▶ **THE PROBLEM**:
In the data below, find the line containing "Click the Ribbon Display Options icon"; transcribe it and each line after it exactly, through the last, skipping pictures.

▶ **DATA**:
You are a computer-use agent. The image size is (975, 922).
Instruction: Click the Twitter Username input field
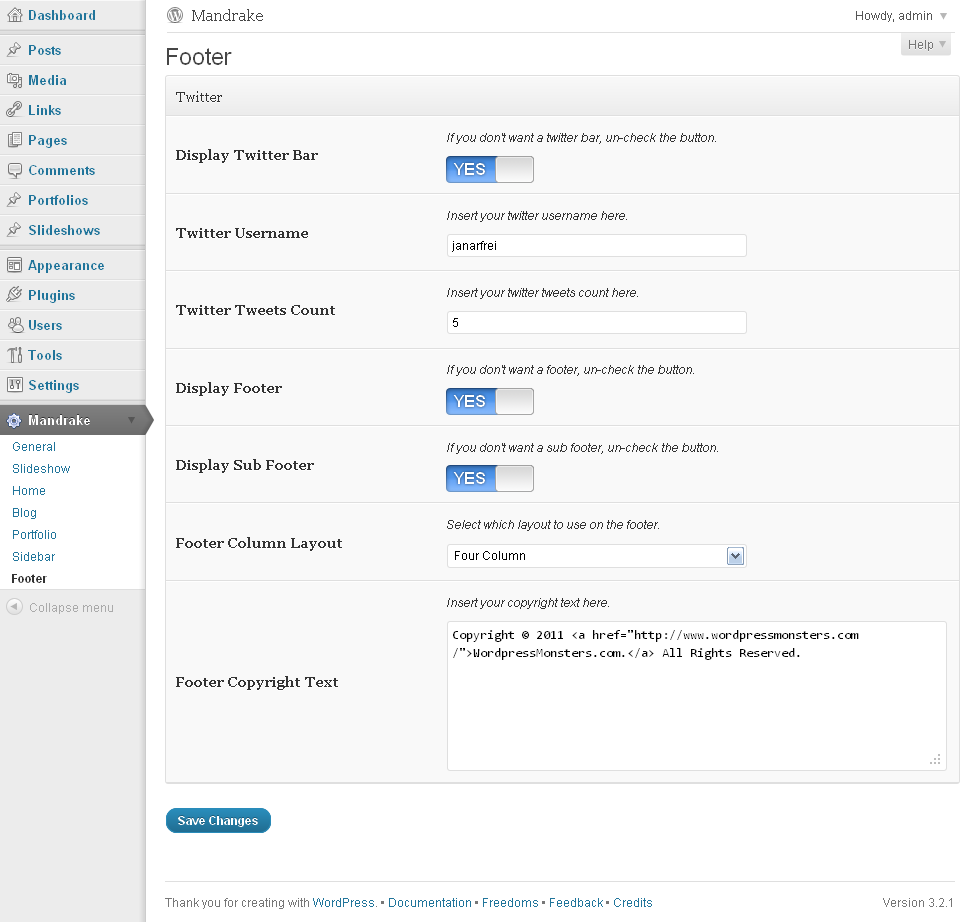coord(596,246)
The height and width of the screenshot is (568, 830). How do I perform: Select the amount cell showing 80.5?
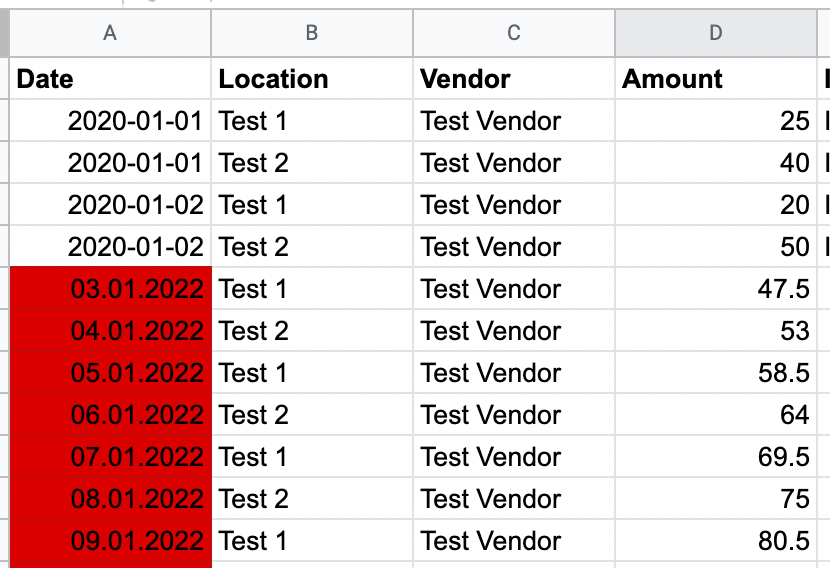(716, 540)
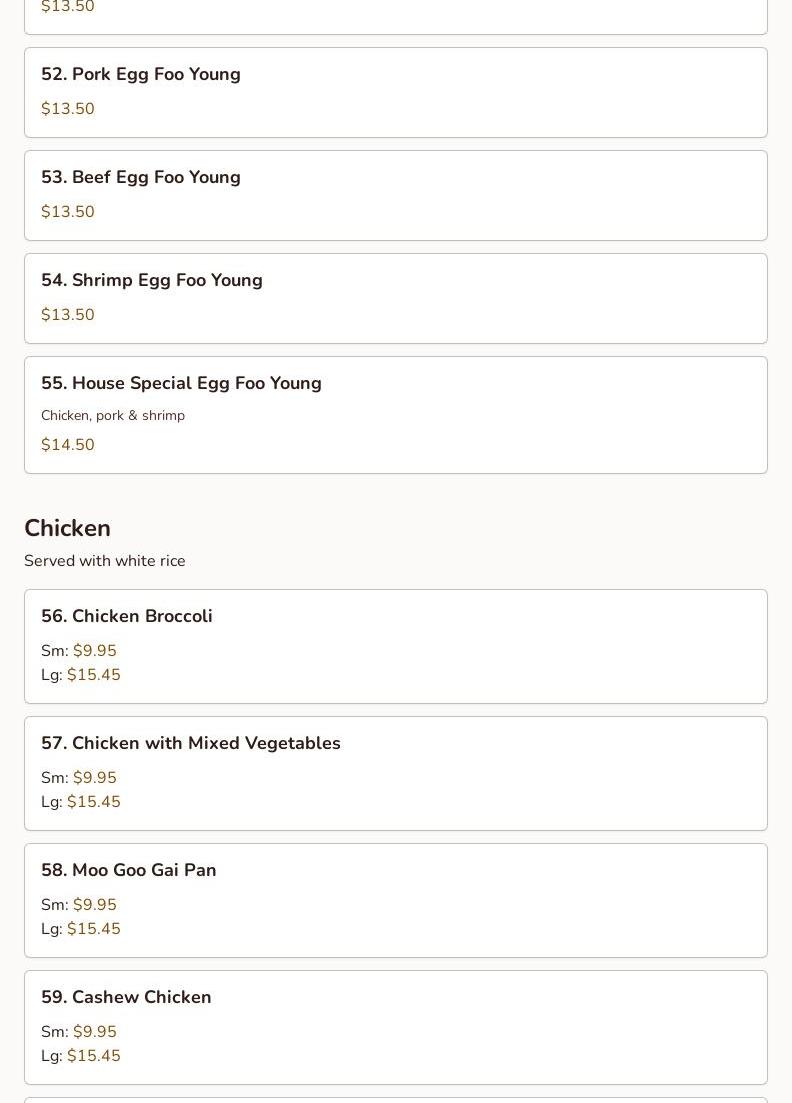Pick small $9.95 Cashew Chicken price

[x=94, y=1031]
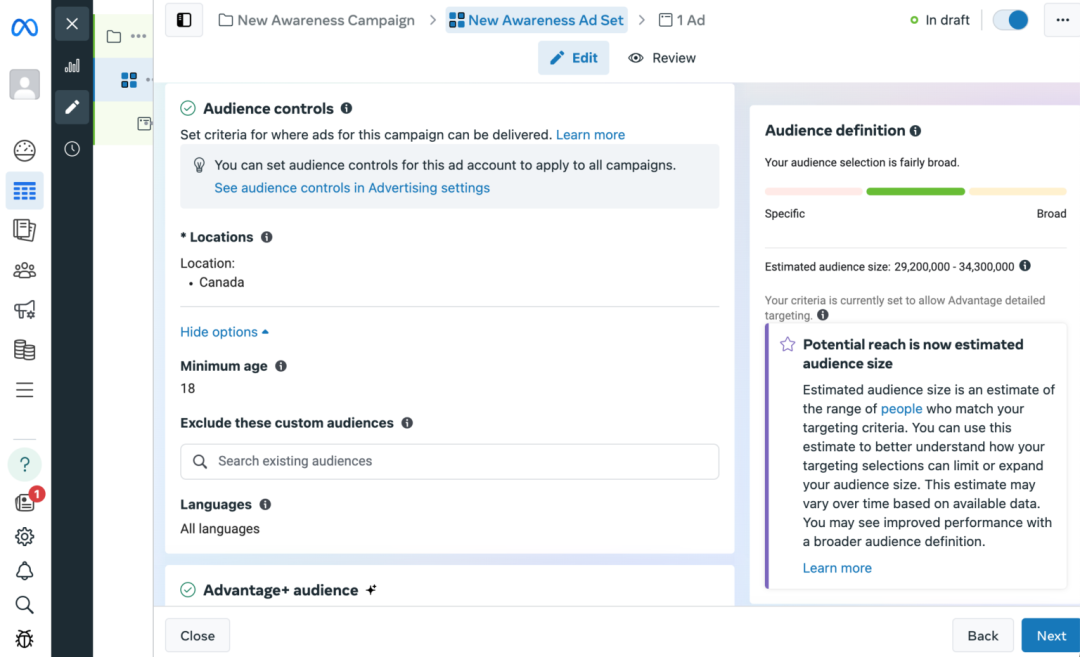Viewport: 1080px width, 657px height.
Task: Open See audience controls in Advertising settings
Action: tap(352, 188)
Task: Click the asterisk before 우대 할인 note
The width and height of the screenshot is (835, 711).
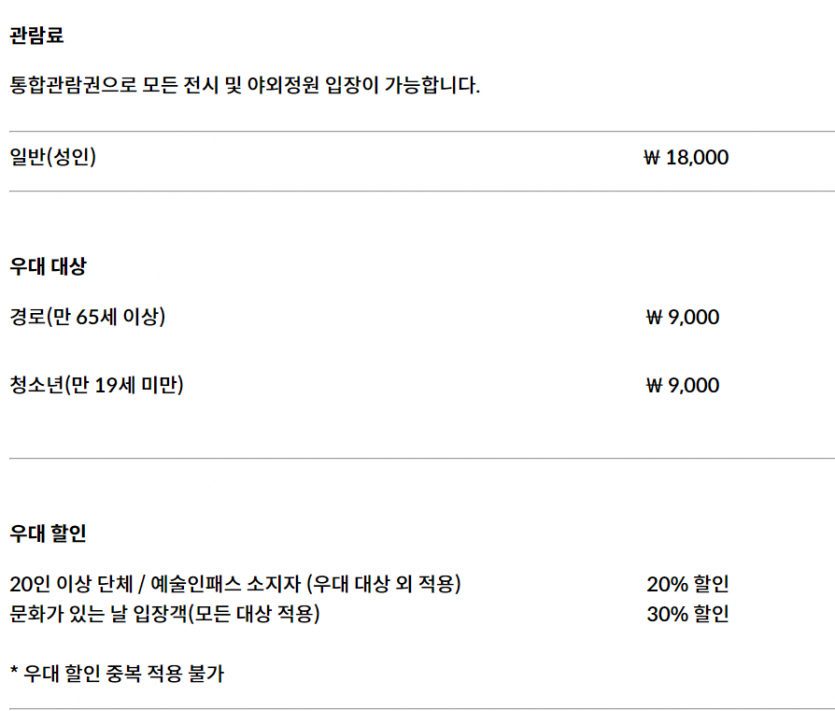Action: [x=14, y=670]
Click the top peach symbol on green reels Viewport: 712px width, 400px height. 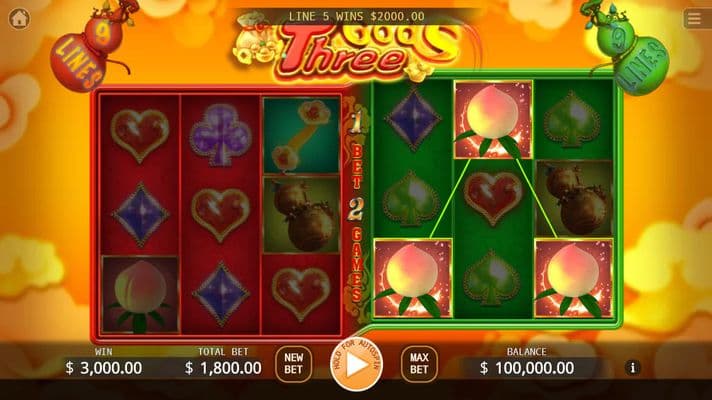click(493, 119)
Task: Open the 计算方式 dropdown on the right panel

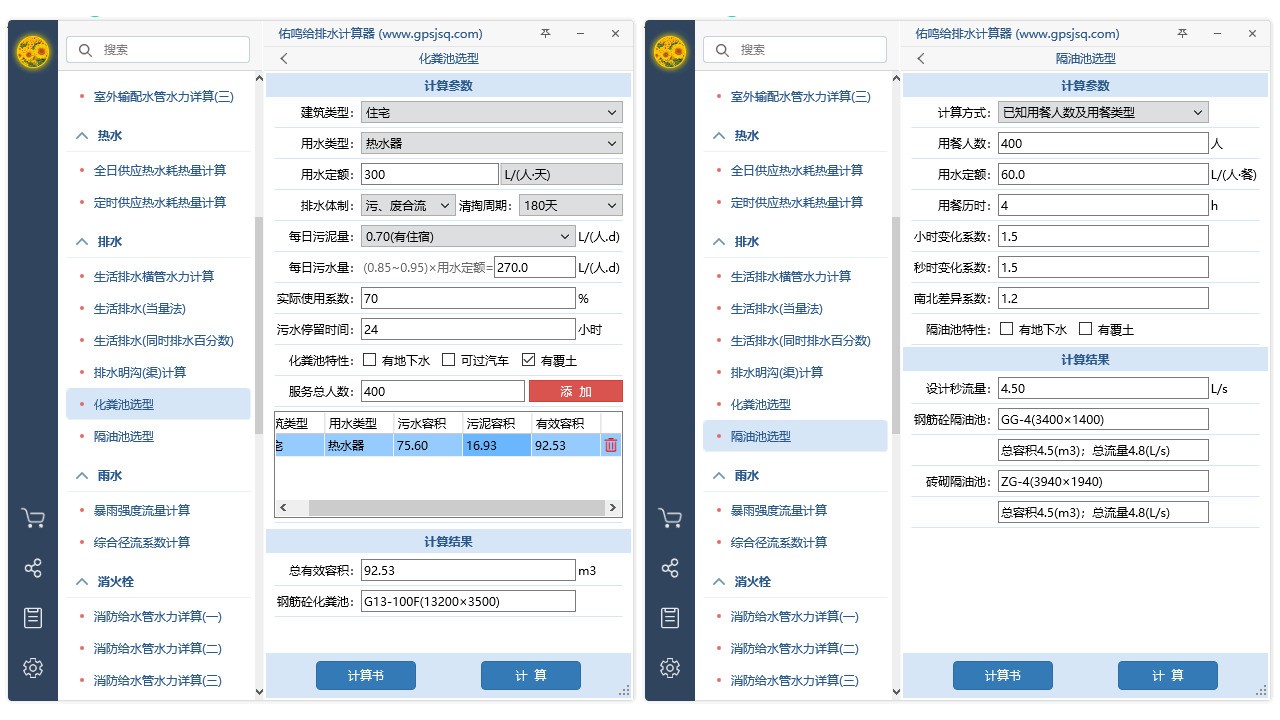Action: click(1103, 111)
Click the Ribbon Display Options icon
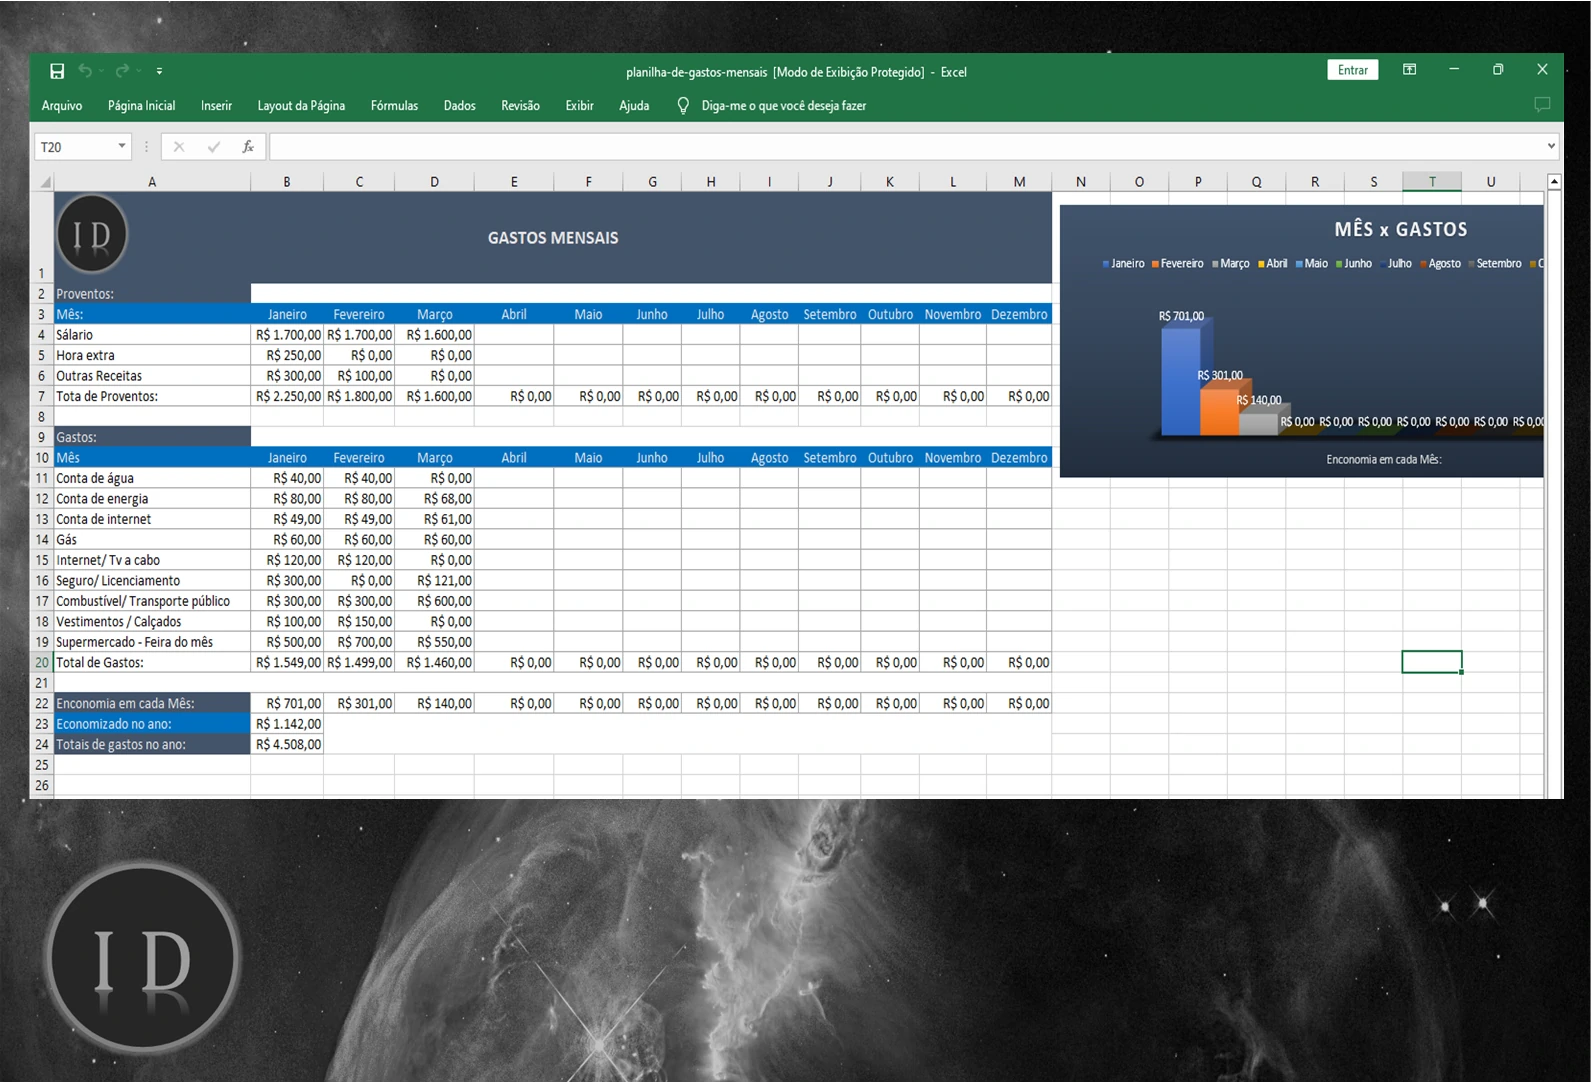 coord(1409,70)
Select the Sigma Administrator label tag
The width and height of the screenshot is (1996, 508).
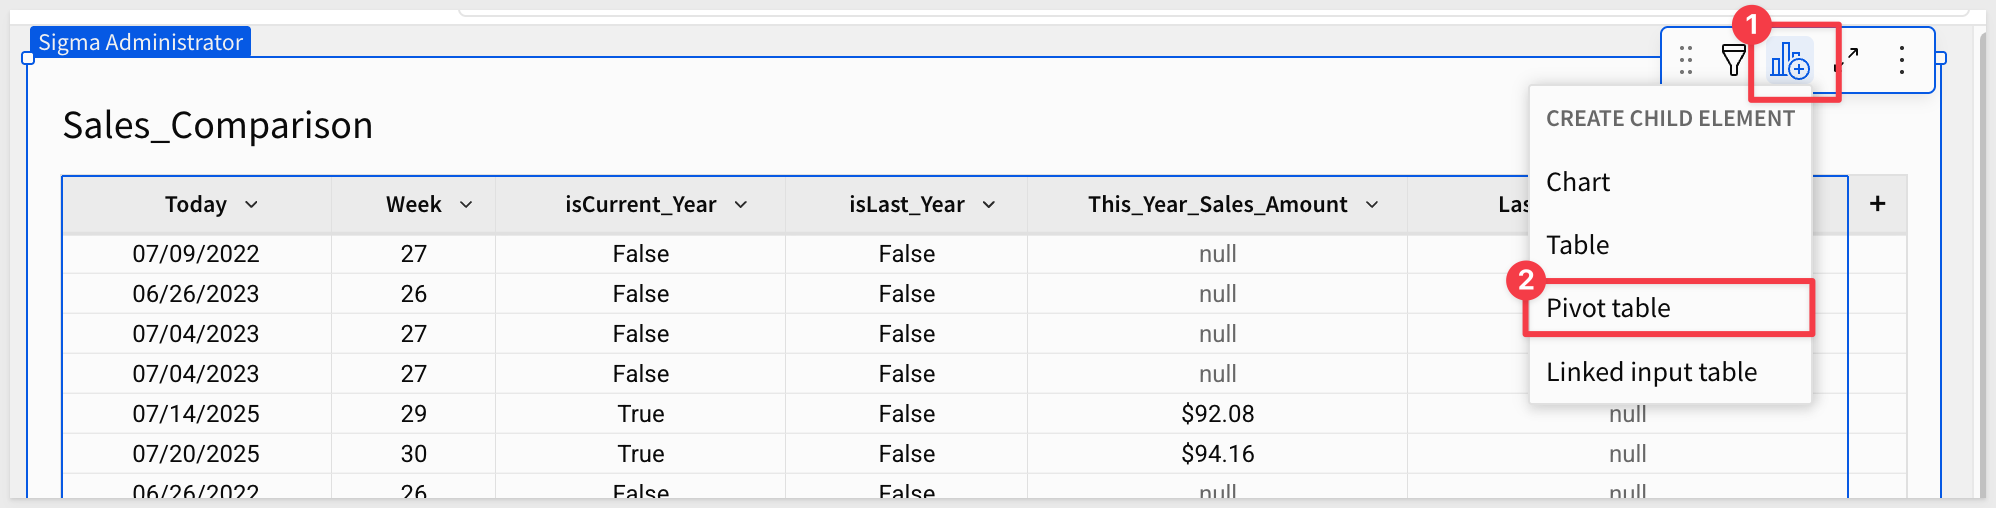(140, 42)
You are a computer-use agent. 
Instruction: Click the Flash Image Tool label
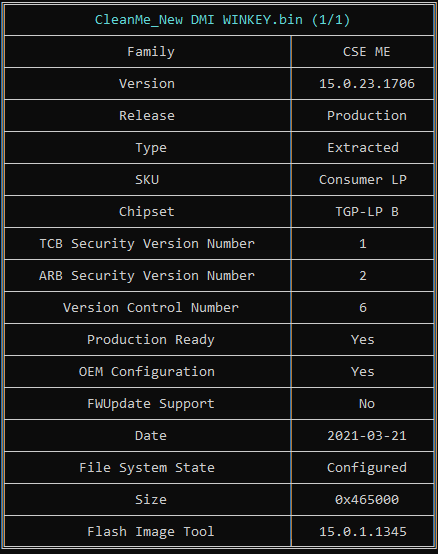click(151, 532)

▶ **THE ANSWER**:
Click the Ribbon Display Options icon
 coord(1409,70)
Select the Sigma Administrator label tag
The width and height of the screenshot is (1996, 508).
(140, 42)
You are a computer-use agent. 
Instruction: Click the Flash Image Tool label
click(151, 532)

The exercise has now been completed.